First Author  Barcham GJ Year  1995
Journal  Gene Volume  154
Issue  2 Pages  265-9
PubMed ID  7890175 Mgi Jnum  J:23966
Mgi Id  MGI:71760 Doi  10.1016/0378-1119(94)00857-o
Citation  Barcham GJ, et al. (1995) Cloning and expression of a cDNA encoding ovine interleukin 7. Gene 154(2):265-9
abstractText  Using the polymerase chain reaction (PCR) and primers based on regions of homology between the human and murine interleukin 7 (IL-7)-encoding cDNAs, we have amplified an ovine (ov) IL-7 cDNA from reverse-transcribed RNA extracted from concanavalin A (Con A)-activated ovine lymph-node cells.

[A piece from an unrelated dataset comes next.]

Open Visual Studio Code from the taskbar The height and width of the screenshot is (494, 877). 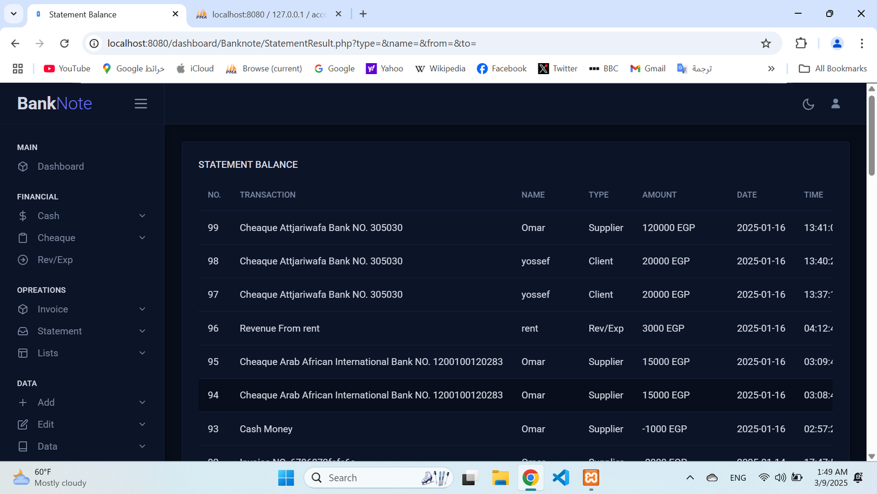tap(561, 478)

The nucleotide sequence of the cDNA and the predicted amino acid (aa) sequence showed significant homology to those of the human and murine molecules. The ovIL-7 cDNA encodes a 176-aa polypeptide that, based on analysis of murine IL-7, is processed to a protein of 151 aa. The cDNA was demonstrated to encode a protein with IL-7 biological activity. Supernatants from COS or CHO-K1 cells transfected with an expression vector containing the ovIL-7 cDNA were able to synergise with a suboptimal level of Con A to induce proliferation of ovine thymocytes. In addition, both supernatants were able to induce thymocyte proliferation, albeit at a reduced level, in the absence of Con A. Further experiments demonstrated that for induction of ovine thymocyte proliferation, recombinant (re)-ovIL-7 was able to synergise with re-human (h) IL-2 but not re-hIL-6 or tumor necrosis factor-alpha (re-hTNF alpha).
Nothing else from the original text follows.